Return the listing word for word, from its first line through the line containing "point(848,7)", with both ends included.

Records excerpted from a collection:

_____

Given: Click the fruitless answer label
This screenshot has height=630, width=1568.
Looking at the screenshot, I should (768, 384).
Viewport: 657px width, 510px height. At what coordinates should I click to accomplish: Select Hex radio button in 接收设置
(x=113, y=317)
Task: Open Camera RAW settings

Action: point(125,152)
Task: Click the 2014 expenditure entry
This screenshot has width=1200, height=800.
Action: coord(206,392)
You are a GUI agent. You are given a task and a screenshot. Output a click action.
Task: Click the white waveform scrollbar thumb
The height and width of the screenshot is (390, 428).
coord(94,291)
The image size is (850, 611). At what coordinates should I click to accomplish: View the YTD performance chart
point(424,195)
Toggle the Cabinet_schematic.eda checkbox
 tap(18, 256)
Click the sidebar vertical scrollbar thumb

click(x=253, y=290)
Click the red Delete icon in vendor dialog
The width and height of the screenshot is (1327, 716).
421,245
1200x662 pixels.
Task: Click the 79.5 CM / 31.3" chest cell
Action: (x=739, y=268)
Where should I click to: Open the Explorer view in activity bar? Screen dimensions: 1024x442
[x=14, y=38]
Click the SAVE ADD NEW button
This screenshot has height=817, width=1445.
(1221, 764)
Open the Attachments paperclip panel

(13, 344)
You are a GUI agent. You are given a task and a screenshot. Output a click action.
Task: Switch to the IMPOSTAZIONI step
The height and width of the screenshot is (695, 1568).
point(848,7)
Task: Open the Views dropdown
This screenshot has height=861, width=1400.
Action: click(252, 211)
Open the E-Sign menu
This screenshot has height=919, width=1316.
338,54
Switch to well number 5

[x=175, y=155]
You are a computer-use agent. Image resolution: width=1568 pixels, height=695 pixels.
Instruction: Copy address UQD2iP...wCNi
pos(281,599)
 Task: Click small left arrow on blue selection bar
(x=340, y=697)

_____

● **Reply to the exercise**
Given: Click the fruitless answer label
This screenshot has height=630, width=1568.
Looking at the screenshot, I should (768, 384).
Viewport: 657px width, 510px height. At what coordinates should I click to accomplish: Select Hex radio button in 接收设置
(x=113, y=317)
Task: Open Camera RAW settings

Action: point(125,152)
Task: Click the 2014 expenditure entry
This screenshot has width=1200, height=800.
Action: coord(206,392)
You are a GUI agent. You are given a task and a screenshot. Output a click action.
Task: Click the white waveform scrollbar thumb
The height and width of the screenshot is (390, 428).
coord(94,291)
The image size is (850, 611). At what coordinates should I click to accomplish: View the YTD performance chart
point(424,195)
Toggle the Cabinet_schematic.eda checkbox
 tap(18, 256)
Click the sidebar vertical scrollbar thumb

click(x=253, y=290)
Click the red Delete icon in vendor dialog
The width and height of the screenshot is (1327, 716).
421,245
1200x662 pixels.
Task: Click the 79.5 CM / 31.3" chest cell
Action: (x=739, y=268)
Where should I click to: Open the Explorer view in activity bar? Screen dimensions: 1024x442
[x=14, y=38]
Click the SAVE ADD NEW button
This screenshot has height=817, width=1445.
(1221, 764)
Open the Attachments paperclip panel

(13, 344)
You are a GUI agent. You are given a task and a screenshot. Output a click action.
Task: Switch to the IMPOSTAZIONI step
The height and width of the screenshot is (695, 1568).
point(848,7)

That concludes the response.